╭─ RECORDS SUPPLIED

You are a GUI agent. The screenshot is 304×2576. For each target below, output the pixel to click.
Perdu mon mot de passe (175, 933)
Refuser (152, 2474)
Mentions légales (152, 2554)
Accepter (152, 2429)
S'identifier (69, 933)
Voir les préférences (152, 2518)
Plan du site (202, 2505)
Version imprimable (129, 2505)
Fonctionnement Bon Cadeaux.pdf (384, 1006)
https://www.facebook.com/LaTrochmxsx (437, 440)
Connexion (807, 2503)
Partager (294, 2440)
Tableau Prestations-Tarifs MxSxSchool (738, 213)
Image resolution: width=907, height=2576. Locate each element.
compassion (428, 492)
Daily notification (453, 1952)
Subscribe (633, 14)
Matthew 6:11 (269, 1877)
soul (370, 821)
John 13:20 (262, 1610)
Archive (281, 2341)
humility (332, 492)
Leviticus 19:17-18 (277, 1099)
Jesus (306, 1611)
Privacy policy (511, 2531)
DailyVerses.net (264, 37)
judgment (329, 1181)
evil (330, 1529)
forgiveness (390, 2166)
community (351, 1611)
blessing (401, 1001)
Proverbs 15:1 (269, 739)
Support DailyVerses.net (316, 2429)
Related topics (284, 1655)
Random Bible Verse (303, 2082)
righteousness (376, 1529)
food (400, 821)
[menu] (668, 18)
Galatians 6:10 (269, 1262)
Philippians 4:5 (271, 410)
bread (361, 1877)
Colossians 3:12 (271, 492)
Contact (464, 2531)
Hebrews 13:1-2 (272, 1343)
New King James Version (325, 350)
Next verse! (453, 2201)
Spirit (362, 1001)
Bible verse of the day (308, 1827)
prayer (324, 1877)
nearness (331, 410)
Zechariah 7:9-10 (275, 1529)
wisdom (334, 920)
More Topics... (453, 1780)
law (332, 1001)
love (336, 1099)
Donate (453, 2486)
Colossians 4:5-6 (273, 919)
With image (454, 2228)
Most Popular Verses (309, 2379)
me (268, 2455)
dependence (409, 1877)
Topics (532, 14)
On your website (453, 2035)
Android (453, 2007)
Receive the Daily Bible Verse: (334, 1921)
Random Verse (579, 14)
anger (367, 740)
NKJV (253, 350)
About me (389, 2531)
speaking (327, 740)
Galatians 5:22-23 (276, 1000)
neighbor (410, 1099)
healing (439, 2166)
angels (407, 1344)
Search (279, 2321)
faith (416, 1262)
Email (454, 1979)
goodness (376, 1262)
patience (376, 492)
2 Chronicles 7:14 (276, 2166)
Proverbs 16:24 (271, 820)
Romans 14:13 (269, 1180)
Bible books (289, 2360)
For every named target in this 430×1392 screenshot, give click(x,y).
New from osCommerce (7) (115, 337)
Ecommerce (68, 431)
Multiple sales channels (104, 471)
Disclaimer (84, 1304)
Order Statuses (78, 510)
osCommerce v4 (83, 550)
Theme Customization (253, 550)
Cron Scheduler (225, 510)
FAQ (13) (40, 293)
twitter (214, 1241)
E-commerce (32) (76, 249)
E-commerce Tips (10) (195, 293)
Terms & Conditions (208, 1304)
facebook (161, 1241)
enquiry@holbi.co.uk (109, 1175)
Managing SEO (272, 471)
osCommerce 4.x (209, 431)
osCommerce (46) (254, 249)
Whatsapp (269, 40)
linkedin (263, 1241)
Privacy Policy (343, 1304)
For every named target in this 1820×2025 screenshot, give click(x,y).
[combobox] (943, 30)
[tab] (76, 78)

╰─

-- EXERCISE --
Sift the data above for lines with "screenshot", then copy each one.

-- WORKED SOLUTION --
You are a GUI agent. The screenshot is 304×2576. For each target below, output the pixel to click.
For every named target in this 430×1392 screenshot, give click(x,y).
For every named target in this 1820×2025 screenshot, give click(x,y).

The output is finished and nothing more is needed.